> **What needs to be done**
Needed from the data below: every line from the one with "Image resolution: width=820, height=1180." up to and including the one with "Con la tecnología de Blogger", repeated exactly and with nothing else.

--- Data excerpts Enclosed Below ---

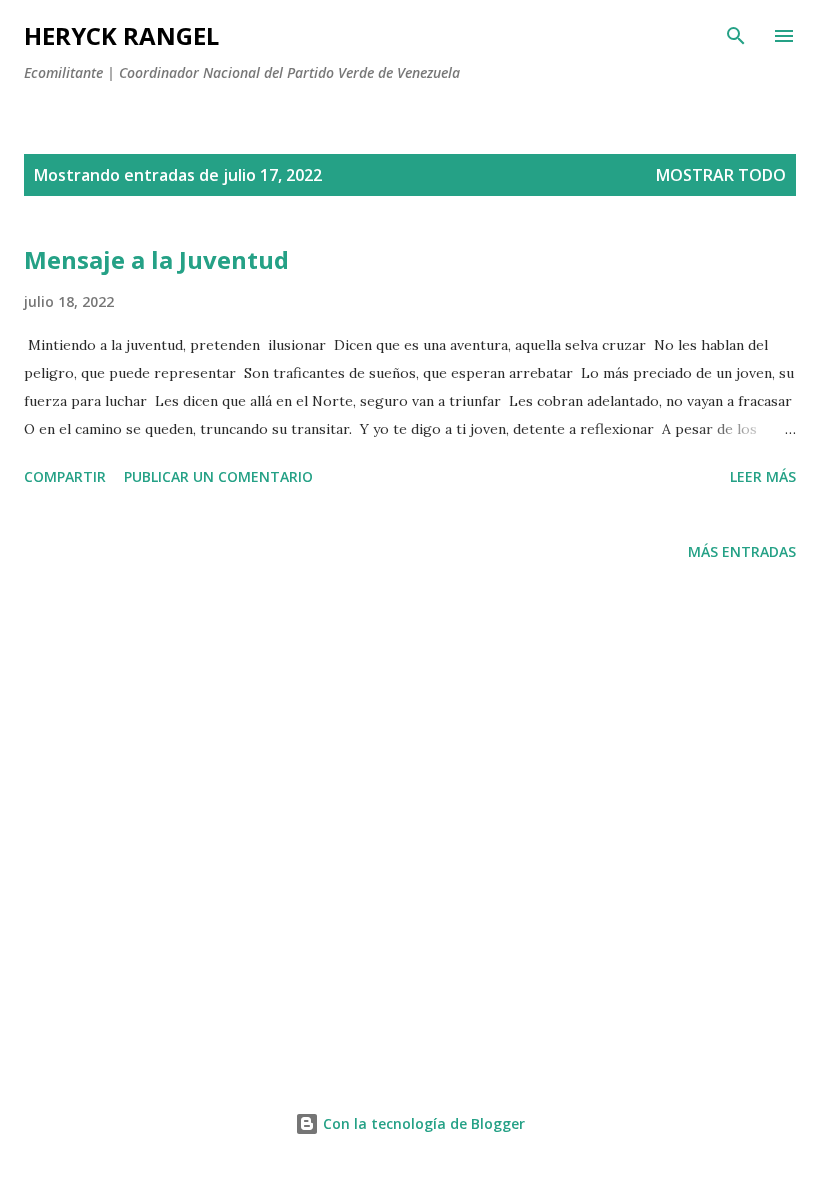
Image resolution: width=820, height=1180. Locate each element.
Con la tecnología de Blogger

--- End of Enclosed Data excerpts ---
--- Data excerpts Enclosed Below ---

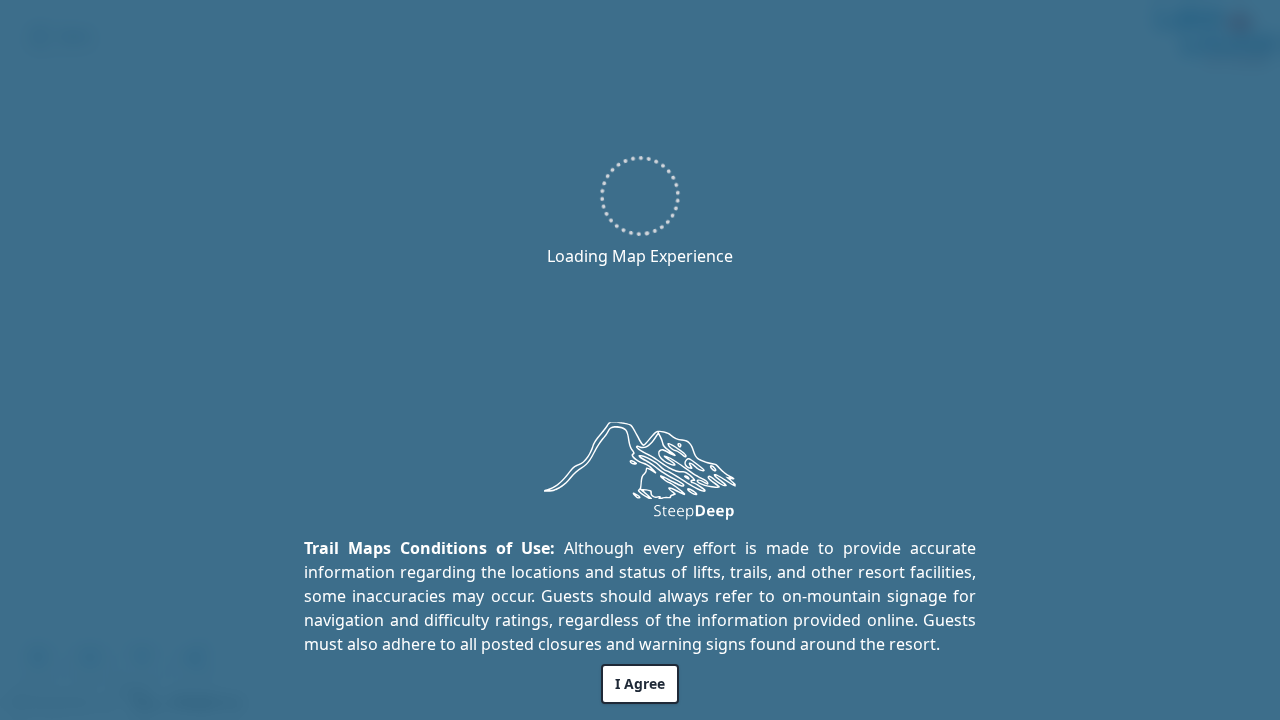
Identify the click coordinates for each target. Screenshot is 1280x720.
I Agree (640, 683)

--- End of Enclosed Data excerpts ---
--- Data excerpts Enclosed Below ---

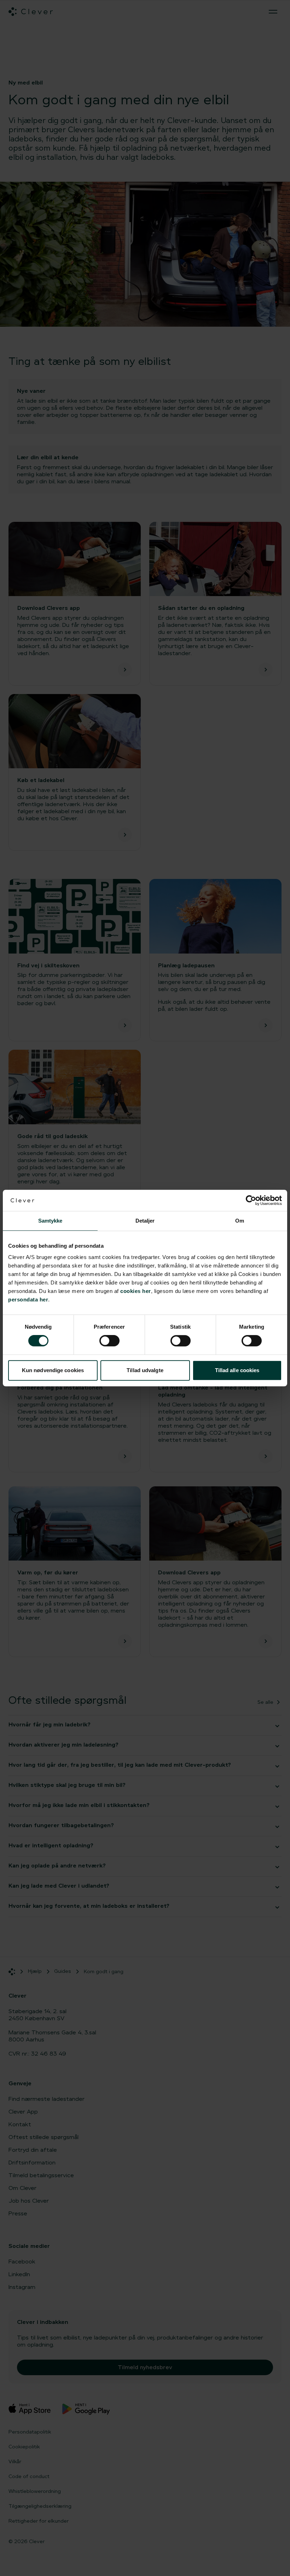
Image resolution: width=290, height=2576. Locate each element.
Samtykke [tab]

--- End of Enclosed Data excerpts ---

> **Result**
Image resolution: width=820, height=1180. Locate each element.
Con la tecnología de Blogger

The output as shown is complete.